TASKS AND EXERCISES ▸
1 – In the article on storing compressed natural gas in depleted wells, how many years did Henry Johnston work at Shell before joining NREL?
2 – Decide whether each statement below agrees with the article on storing compressed natural gas in depleted wells. Answer yes or no for each, and quote the words from the article that settle it.
(a) Storing compressed air in man-made salt caverns has been implemented in only two places in the world.
(b) The Department of Energy's Solar Energy Technologies Office funded the research by Augustine and his colleagues.
(c) Horizontal, hydraulically fracked wells make up about half of all newly drilled wells in the United States.
3 – Quote the part of the article on storing compressed natural gas in depleted wells that opens with the words containing "Augustine said the" and closes with "for geothermal energy.".

DOCUMENT ▸
______
Chad Augustine and his colleagues at the National Renewable Energy Laboratory (NREL) see opportunity where others might simply see a hole in the ground. “It can’t just be any hole in the ground,” Augustine, a researcher with NREL’s geothermal research group, explains.
The idea is to use depleted oil and gas wells as a reservoir for the storage of compressed natural gas. As needed, the gas can be released to spin a turbine and generate electricity. The reservoir is recharged using excess electricity from the grid and the cycle repeats, providing a potential solution for the growing demand for energy storage. Computer modelling done by scientists at NREL and Colorado School of Mines confirmed the feasibility of the idea.
Geology limits other underground storage
A similar idea, to use man-made salt caverns as a place to hold compressed air, has been proposed and implemented, but only in two places in the world. The technology is limited by geography because it requires geological salt dome formations.
The proposal to use depleted oil and natural gas wells takes advantage of a proliferation in the number of horizontal, hydraulically fracked wells. The technique, which the Energy Information Administration calculates accounts for about 75 per cent of all newly drilled wells in the United States, drills down and then straight across through the rock. Water is then pumped into the well at high pressure to fracture the shale to free trapped oil and natural gas.
David Young, a senior scientist at NREL whose expertise lies with solar technology, had a eureka moment in coming up with the notion to use old oil and gas well sites for storage. “I was taking a shower and I dreamed up the idea,” Young explains. “That’s how I got involved. I just was thinking about these million-dollar holes in the ground. There were so many of them out on the Front Range here and I thought there’s got to be something we can do with those things.”
Young took his idea to Augustine. Together, along with Henry Johnston, a veteran of the oil and gas industry who worked at NREL for six years before retiring at the end of January, they examined the idea in detail. They published two papers detailing their work late last year and were awarded a patent protecting the process.
Horizontal wells have become the industry standard, with multiple wells drilled from a single pad. The volume produced outpaces vertical wells, but the amount of oil and natural gas yielded by horizontal wells declines over a short time span. Active wells can quickly become inactive.
“These horizontal wells deplete rapidly,” Johnston, who worked at Shell for 31 years before joining NREL, adds. “They can go from ten million cubic square feet a day the first year to three million cubic square feet a day the second year, so they can lose a lot of their production early.”
Eventually, the wells become so depleted it does not pay to keep them going. These wells can then sit idle or plugged with cement. Researchers at NREL and Mines determined unplugged wells could serve as reservoirs for compressed natural gas.
Unplugged wells can be injected with compressed natural gas, researchers at NREL and Mines determined after conducting multiple rounds of computer simulations. Writing in the Journal of Energy Resources Technology, the scientists predicted the technology would work for both short-term and long-term energy storage. NREL researchers followed that November paper with an article in iScience a month later that analysed the potential costs.
Augustine said the next step involves setting up a pilot project to bring computer modelling into the real world. Beyond that remains the issue of transmission lines. “The other thing we need is a good study of how many new wells that are out there that would be a good fit for this technology,” he continues.
The number of active horizontal wells has jumped from about 9,000 in 2000 to more than a quarter-million in 2017. The Department of Energy’s Geothermal Technologies Office, which funded the research conducted by Augustine and his colleagues, is separately investing in the possible use of inactive wells for geothermal energy.
______
EXTRACTED DATA ▸
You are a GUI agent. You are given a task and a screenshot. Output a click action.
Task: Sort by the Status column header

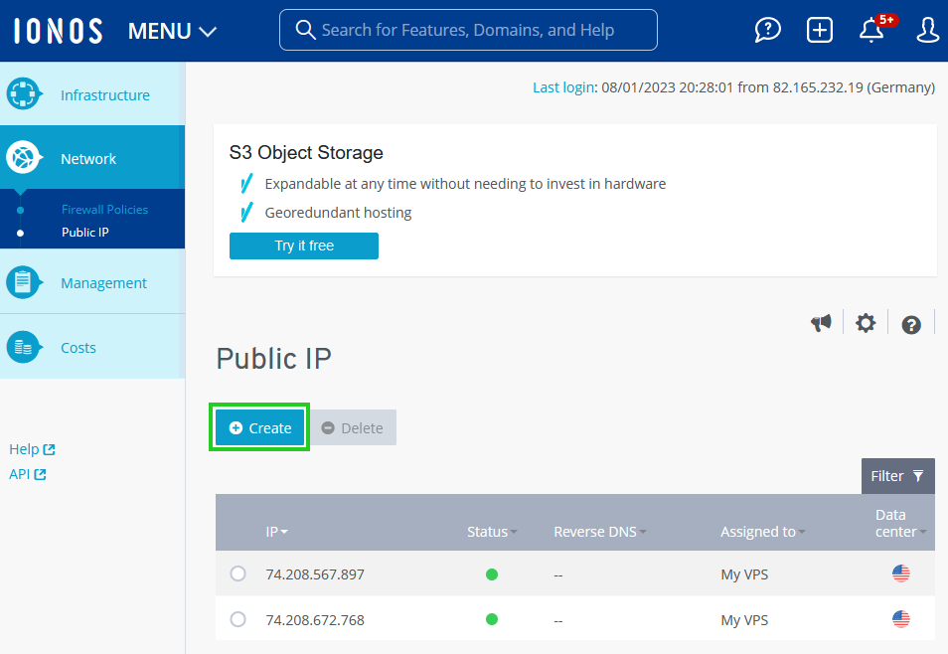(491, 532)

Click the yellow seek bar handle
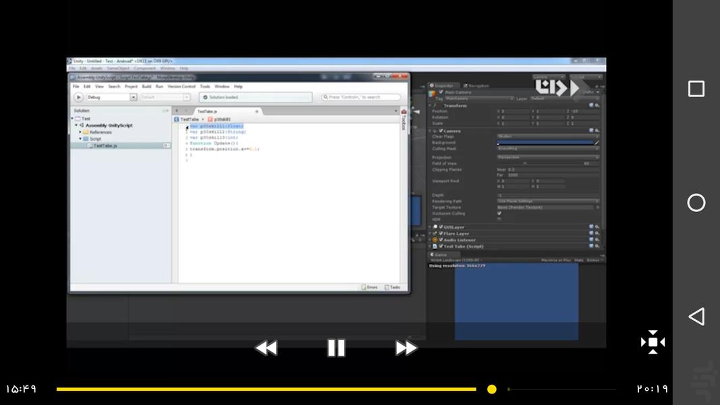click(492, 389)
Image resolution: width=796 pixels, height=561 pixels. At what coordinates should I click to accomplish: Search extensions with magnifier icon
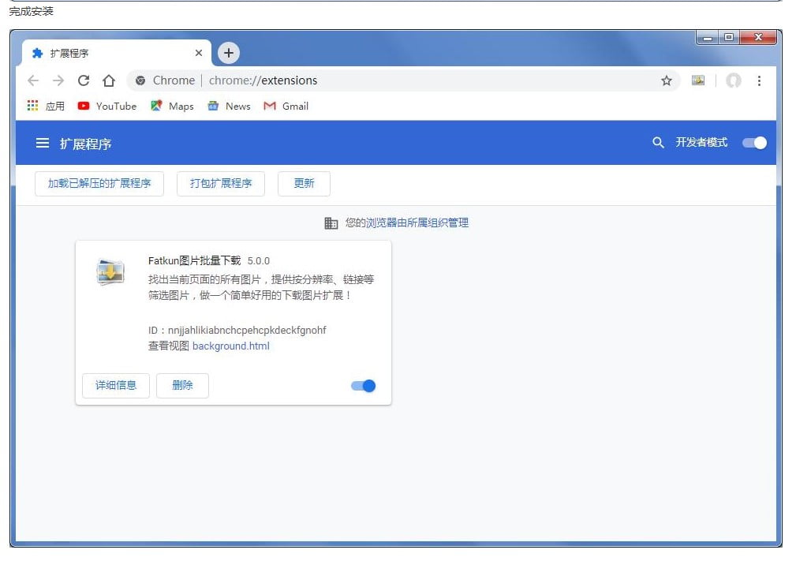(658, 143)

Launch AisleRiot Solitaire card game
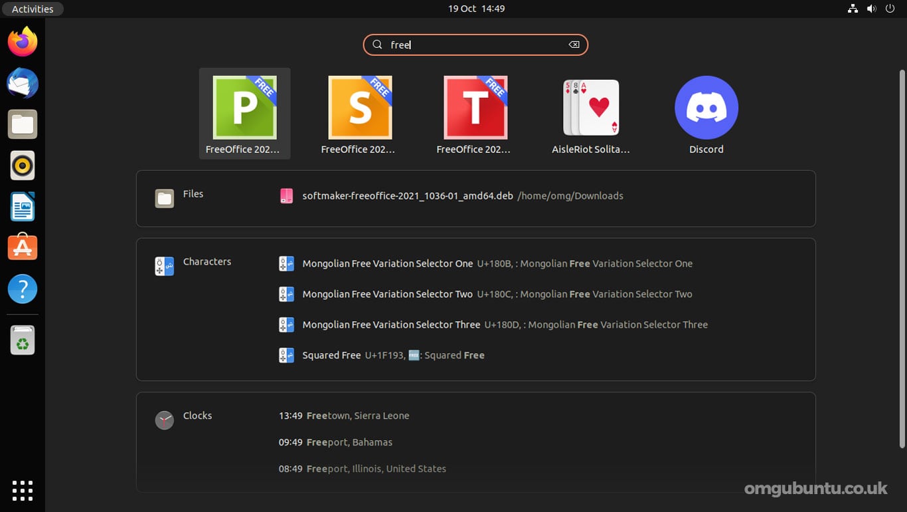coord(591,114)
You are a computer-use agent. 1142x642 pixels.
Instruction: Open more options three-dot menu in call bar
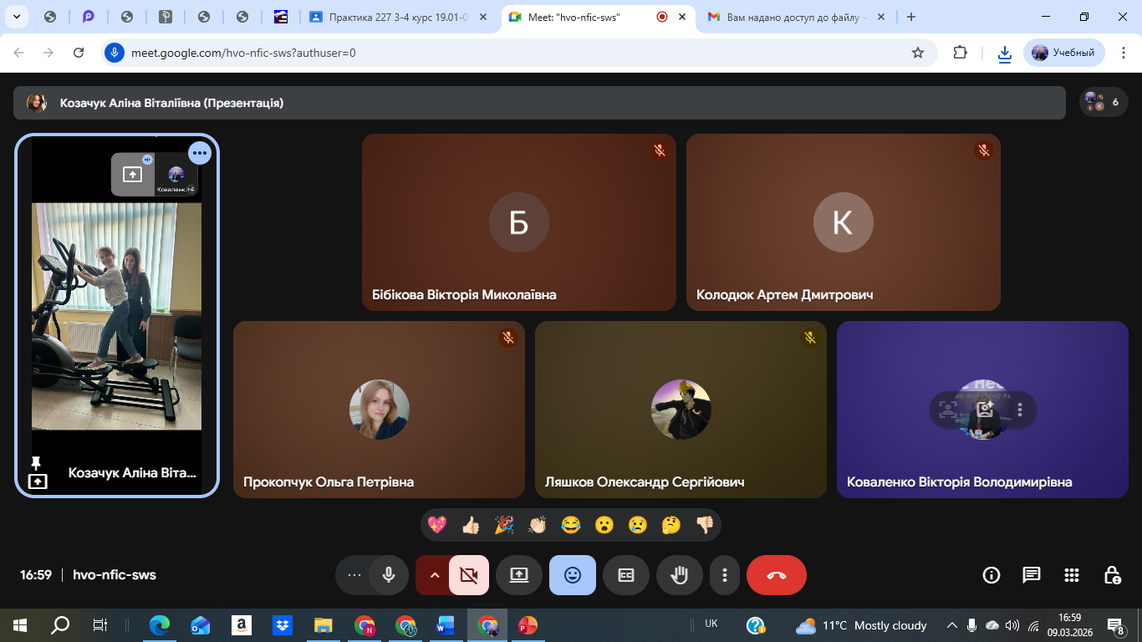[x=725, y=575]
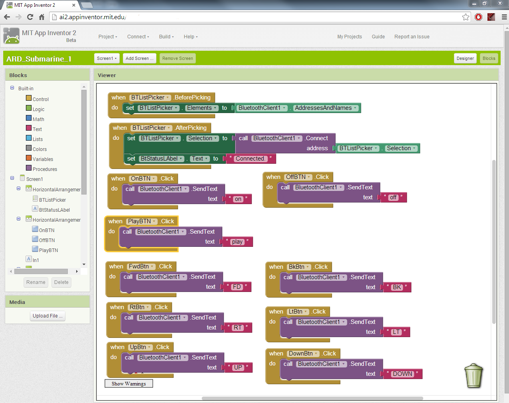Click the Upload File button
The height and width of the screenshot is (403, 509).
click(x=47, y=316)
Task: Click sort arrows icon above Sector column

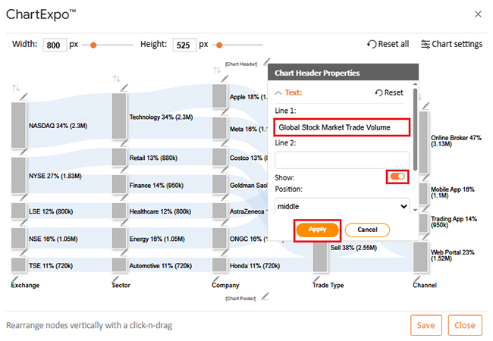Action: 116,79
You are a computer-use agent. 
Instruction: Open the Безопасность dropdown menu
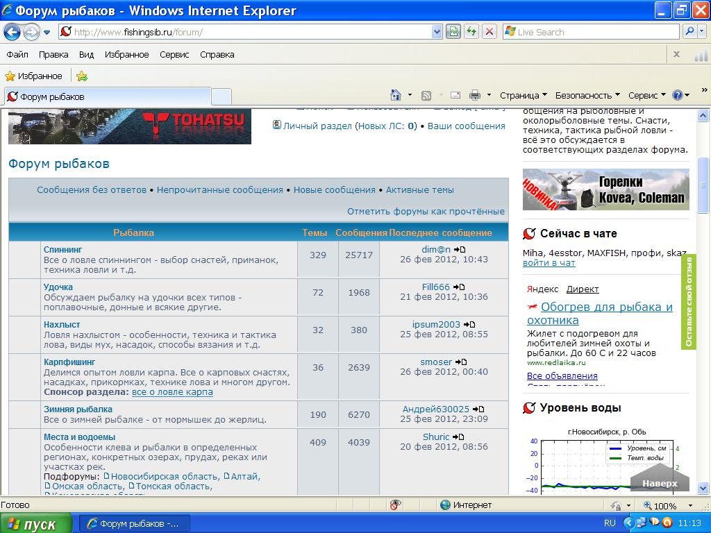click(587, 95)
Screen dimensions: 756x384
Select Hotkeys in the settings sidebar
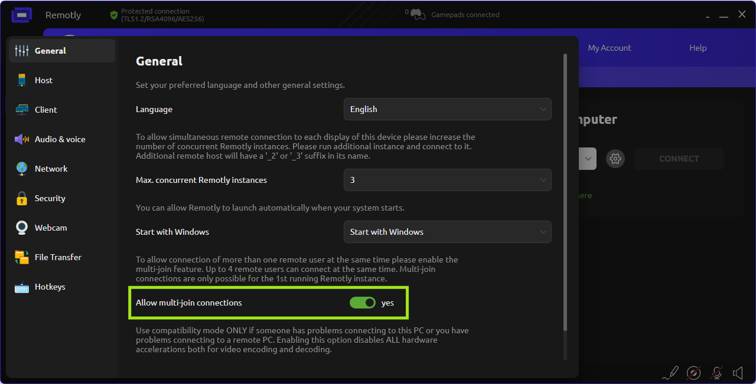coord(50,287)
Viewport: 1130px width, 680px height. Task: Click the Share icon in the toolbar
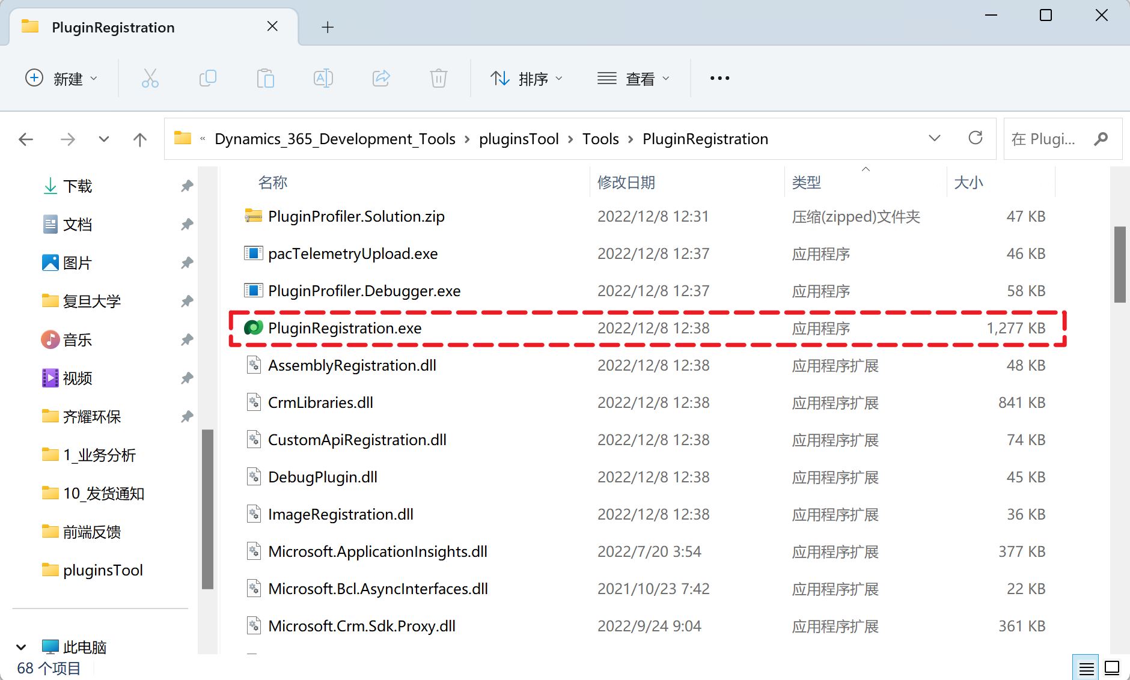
______
ANSWERS PER TASK ▸
1 – He worked at Shell for 31 years.

2 –
(a) Yes: "has been proposed and implemented, but only in two places in the world."
(b) No: "The Department of Energy’s Geothermal Technologies Office, which funded the research conducted by Augustine and his colleagues"
(c) No: "accounts for about 75 per cent of all newly drilled wells in the United States"

3 –
Augustine said the next step involves setting up a pilot project to bring computer modelling into the real world. Beyond that remains the issue of transmission lines. “The other thing we need is a good study of how many new wells that are out there that would be a good fit for this technology,” he continues.
The number of active horizontal wells has jumped from about 9,000 in 2000 to more than a quarter-million in 2017. The Department of Energy’s Geothermal Technologies Office, which funded the research conducted by Augustine and his colleagues, is separately investing in the possible use of inactive wells for geothermal energy.